Holy Saturday is different than any other day in the Christian year, I think, because it's a day dedicated to nothing. It doesn't have the liturgical melodrama of Maundy Thursday, Good Friday, and Easter Sunday. It's an in-between day, for waiting and for silence.
"First there is an ending," William Bridges writes, "then a beginning, and an important empty or fallow time in between."
What very few resources we have for those empty or fallow times, those times that seem wasted, that time when any growth that exists is invisible, when the conditions for future growth are being restored in intangible, unnoticeable ways.
What very few resources we have, as a church and as a society as a whole, for failures and for fallow times.
Here, then, is a fallow time. A day of nothing. Of sitting. Of waiting. Of pondering old habits half-returned to, and new habits not yet fully formed.
A day, not for the intensity of Good Friday lament, but of the numbness of month fourteen after your loved one has died, when the pain hasn't subsided, really, just turned into a steady, numbing throb.
A day, not for the deep throes of the depressive breakdown, but for the six months out of the hospital, when people have stopped checking in on you but that sense of things not being put back together lingers on.

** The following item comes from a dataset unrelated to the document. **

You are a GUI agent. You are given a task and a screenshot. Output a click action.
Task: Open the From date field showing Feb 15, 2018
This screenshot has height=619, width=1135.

A day, not for the collapse of the church or the organization or the family, but for the weeks following, when nobody is quite sure what to do.
A day for failures and for fallow times.
I didn't blog for Lent this year. Not a big deal, in the scheme of things. A very minor thing, to be sure. But still, a little commitment unmet, worth noting and pausing on for a second before moving on.
A prayer, today, for the fallow times: for the invisible restoration of the conditions necessary for future growth.